Closing streets to traffic can (and does) kill businesses on these streets as many people don’t associate walking and shopping. And since these decisions are made by government officials who pay no price for the wrong decisions, they are reversed decades later than they should.
Roads are a public good (unless they’re built with private money, in this case they’re an extortion mechanism), and any public good can fall victim to excessive use. [MK: The book claims that tolls and toll increases change driver’s behaviours and the routes they take, but my personal experience living in Sydney when paid roads are the fact of life tells me that drivers simply absorb the extra costs and dig into their savings or food budgets. Quite anecdotally, in Sydney the introduction of peak charges made rush hours longer, not spread out as planned – in the pre-COVID times, of course.]
There’s the mass transit vs road building argument where the advocates of the former say that cars are bad and electric buses or trains move people faster with less emissions. There, in fact, are good arguments for and against both approaches, but there are three things I want to throw into the mix: a) most cities have deficit budgets, so they need more taxpayers, and ubiquitous public transportation helps keep more people on smaller pieces of the land; b) driving a car poses less risk of catching COVID than being in a public transport; and c) the de-facto unemployed delivery couriers or Uber drivers have become an essential part of the “new economy”, but are stretching the limits of the “old economy” infrastructure (i.e. get a free ride of some sorts).

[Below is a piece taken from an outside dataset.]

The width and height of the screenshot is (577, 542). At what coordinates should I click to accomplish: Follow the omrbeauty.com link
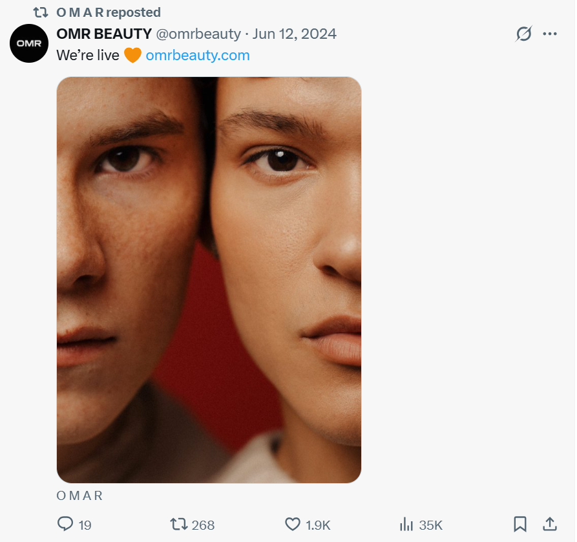(198, 55)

MK: The book clearly has a bone to pick with mass transit and is quite aggressive about “let the people choose!” kind of argument. It conveniently ignores the facts that: a) more and more people drop car ownership completely choosing to share cars, or Uber-style taxis, or public transport; b) public transportation (among other uses) provides the people in the government or service sector (nurses, police, teachers, cooks, etc.) or the underprivileged (students, minimum-wage workers) the opportunity to commute to work or study without the need to spend all their savings on a car. The counterargument that “some employers can send vans to pick up workers from neighbourhoods, so there’s no transportation problem” seems very shallow.